My stomach is making loud noises, loud enough that I am afraid the sound might awaken mi novia or the cat. The loud gurgling must have begun in response to my drinking coffee, though it is possible that last night’s dinner, coupled with the coffee, may be at fault. Judgments. Potentially erroneous is what I was getting at in the paragraph above. Come on, John; stick to the topic at hand, won’t you? I am sorry, but my thoughts this morning are too chaotic to give clear thinking a chance of success. Unrelated thoughts are bouncing around my brain with such ferocity and speed that I cannot possibly control them.

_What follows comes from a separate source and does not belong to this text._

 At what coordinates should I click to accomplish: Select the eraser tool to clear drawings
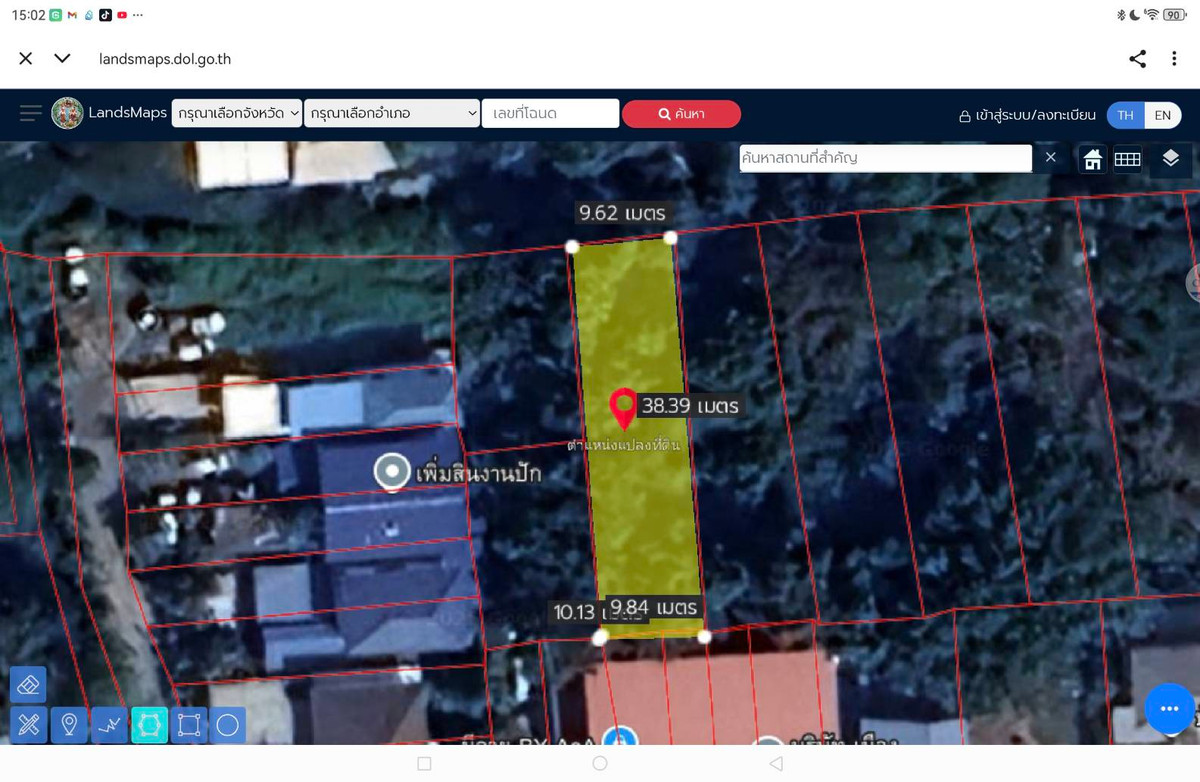tap(28, 685)
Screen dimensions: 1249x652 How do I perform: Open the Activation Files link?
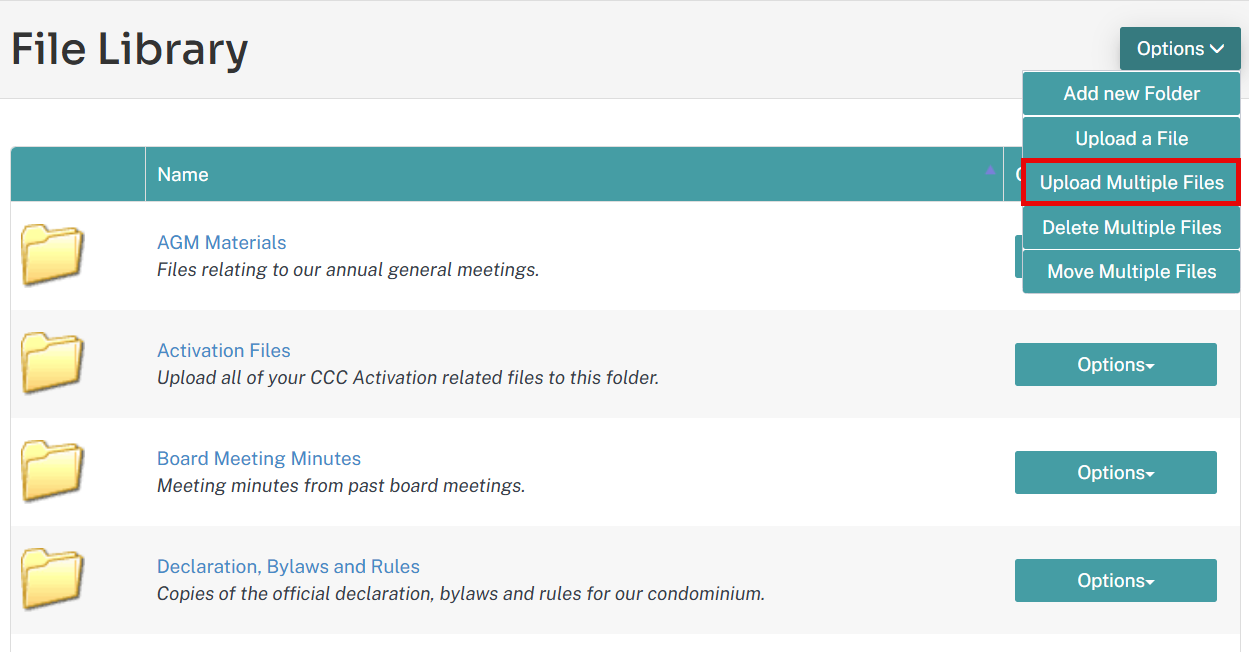coord(224,351)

An early dinner with friends at a Ecuadorian restaurant (Rolando’s, a place also identified as a restaurante nuevo Latino), followed by Open Mic Night at Kollective Coffee & Tea helped make yesterday a good day. We joined our friends Patty and Terry and Kim and Robert for a satisfying meal and entertaining evening of listening to poetry readings. Patty and I both read poems of our own. We participated, along with other people who expressed themselves through poetry. The audience welcomed and expressed support for each poet; all of who read our work were enthusiastically shown appreciation and thanks for sharing. I have not participated in Open Mic Night in quite some time; I thank Kim, who suggested the gathering, for providing the impetus. I enjoy reading to an appreciative audience. Regardless of how well or how poorly I perform, the audience at Open Mic Night always boosts my mood.
It’s a quarter to seven. I am about to fall asleep again, nearly three hours after waking far too early for someone who needs at least another hour of sleep. I could not sleep, though, with my stomach’s loud gurgling interrupting my quietude. Dammit. Dammit all.